• [Given exercise]:
For each statement, state whether it agrees with the audio-mixing excerpt, answering yes or no and quoting the words of the excerpt that decide it.
1. When the mixed output audio stream has several channels, the inverse FFT processor transforms them all together in a single operation.
2. Each time-domain input audio stream is transformed into the frequency domain only once.
3. The audio processing is required to be carried out in hardware.

# START OF Page excerpt

If the mixed output audio stream comprises one or more audio channels, the inverse
FFT processor 1132 applies an inverse FFT to each of the channels separately. The
time-domain representation output by the inverse FFT processor 1132 may then be supplied
to an appropriate audio apparatus expecting to receive a time-domain audio signal,
such as one or more speakers 1134.
[0055] It will be appreciated that all of the audio processing performed between the FFT
processor 1108 and the inverse FFT processor 1132 is performed in the frequency-domain
and not the time-domain. As such, for each of the time-domain input audio streams
1100, there is only ever one transformation from the time-domain to the frequency-domain.
Furthermore, there is only ever one transformation from the frequency-domain to the
time-domain, and this is performed only for the final mixed output audio stream.
[0056] The audio processing performed may be undertaken in software, hardware or a combination
of hardware and software. In so far as the embodiments of the invention described
above are implemented, at least in part, using software-controlled data processing
apparatus, it will be appreciated that a computer program providing such software
control and a storage medium by which such a computer program is stored are envisaged
as aspects of the present invention.
1. An audio processing apparatus operable to mix a plurality of input audio streams to
form an output audio stream, the apparatus comprising:
a mixer (1118, 1126) operable to receive the input audio streams and to output a mixed
frequency domain audio stream in a frequency domain representation; and
a frequency-to-time converter (1132) operable to convert the mixed frequency domain
audio stream from the frequency domain representation to a time domain representation
to form the output audio stream;
characterised in that the mixer comprises a plurality of sub-mixers (1118), each of the sub mixers being
operable to receive a plurality of intermediate frequency domain audio streams, each
of the intermediate frequency domain audio streams corresponding to an input audio
stream, and to mix the intermediate frequency domain audio streams to produce corresponding
preliminary frequency domain audio streams; and a master-mixer (1126) operable to
mix the preliminary frequency domain audio streams to produce the mixed frequency
domain audio stream.
2. An audio processing apparatus according to claim 1, wherein the apparatus is operable
to receive an input audio stream in the time domain representation, the apparatus
comprising a time-to-frequency converter (1108) operable to convert an input audio
stream from the time domain representation to the frequency domain representation.
3. An audio processing apparatus according to claim 1 or 2, wherein the mixer is operable
to receive input audio streams in the frequency domain representation.
4. An audio processing apparatus according to any one of the preceding claims, wherein
each of the audio streams comprises one or more audio channels.

# END OF Page excerpt
# START OF Provided data

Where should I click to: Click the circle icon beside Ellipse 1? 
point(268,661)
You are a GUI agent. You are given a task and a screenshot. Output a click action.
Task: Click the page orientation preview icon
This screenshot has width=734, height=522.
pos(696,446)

# END OF Provided data

• [Answer]:
1. No: "applies an inverse FFT to each of the channels separately"
2. Yes: "there is only ever one transformation from the time-domain to the frequency-domain"
3. No: "may be undertaken in software, hardware or a combination of hardware and software"